Figure 9 Simulation showing the effects of neutral wind shears, using a meteoroid with a mass of 0.5 µg that is traveling at 34 km s⁻¹. The background atmosphere/ionosphere conditions have a vertical profile similar to those displayed in Fig. 5.

4.2 Time delay between head echo and non-specular meteor trail

Reported VHF radar meteor events typically show time delays between head echo and non-specular meteor trail that can vary from 0 to ∼1 s (Mathews, 2004; Malhotra et al., 2007). Time delays on the order of 20 to 30 ms have been associated with the timescales needed to generate plasma turbulence in the trail (Dyrud et al., 2002), while much longer time-delay values have been attributed to the time that is required to transport meteor plasma to regions where instabilities develop (Mathews, 2004). Also, Malhotra et al. (2007) have shown that the time delay can also be a function of the viewing geometry between the radar k vector and the Earth's magnetic field B. However, our meteor simulations reported in this paper present an additional scenario. For example, Fig. 6 demonstrates that time delays on the order of hundreds of milliseconds or longer can be generated when meteoroids have masses greater than 5 µg and produce a dense non-specular trail that is affected by neutral winds with amplitudes close to the critical value, which are required to sustain plasma instabilities. Our simulation results imply that instabilities slowly develop in these meteor trails because both polarization drifts and neutral winds do not have the strength to drive instabilities in the meteor trail rapidly. We should notice that diamagnetic drifts are divergence-free and therefore do not drive instabilities (Oppenheim et al., 2003).

5 Conclusions

This paper presented computer simulations of meteor trails over Salinas, Puerto Rico, to understand the effects of neutral winds on meteor trail evolution. The non-specular meteor trail echo simulator (NSMES), which we described in this paper, is an important tool to study non-specular meteor trail echoes under different meteoroid masses and atmospheric conditions. It can be used to compare simulation results with experimental observations. For example, we showed using NSMES that it is plausible for meteor trails to exhibit unique radar signatures due to neutral winds that are useful for creating a comprehensive characterization of meteor trails.
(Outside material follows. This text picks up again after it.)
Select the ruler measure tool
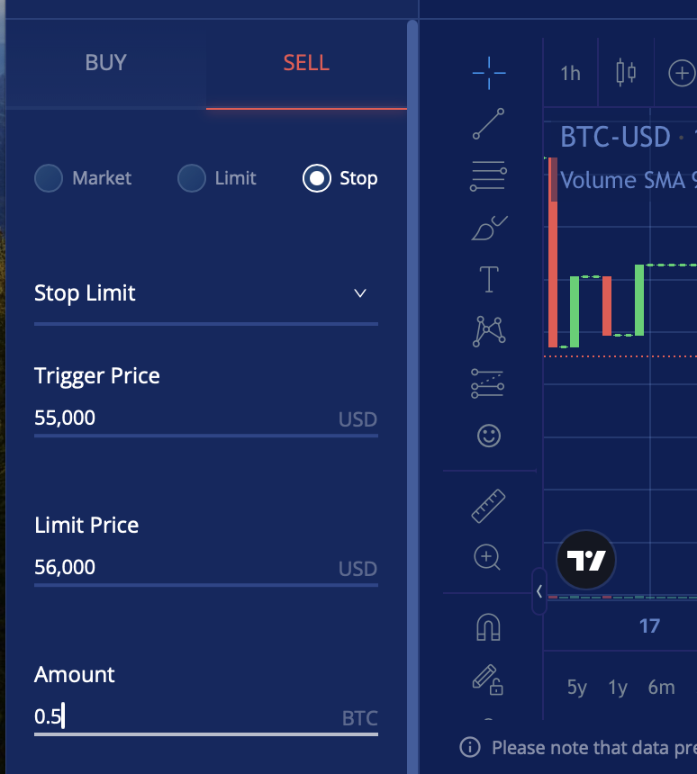Viewport: 697px width, 774px height. point(488,506)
We also discussed how time delays between head echo and non-specular trail on the order of hundreds of milliseconds or longer could be the result of dense trails that are affected by weak neutral wind amplitudes. Also, we provided experimental evidence that supported our simulation results and discussed their implications for other locations such as the Jicamarca VHF radar. It is not the purpose of this short paper to analyze all competing ideas in head echo and non-specular meteor trail research but to provide an alternative explanation of this research topic. We plan to fine-tune our meteor model and make the code open source to the broader scientific community so others can verify our findings or expand our studies. We envision these efforts as not replacing but rather complementing more complex 3D meteor models (Oppenheim and Dimant, 2015; Dimant and Oppenheim, 2017a, b).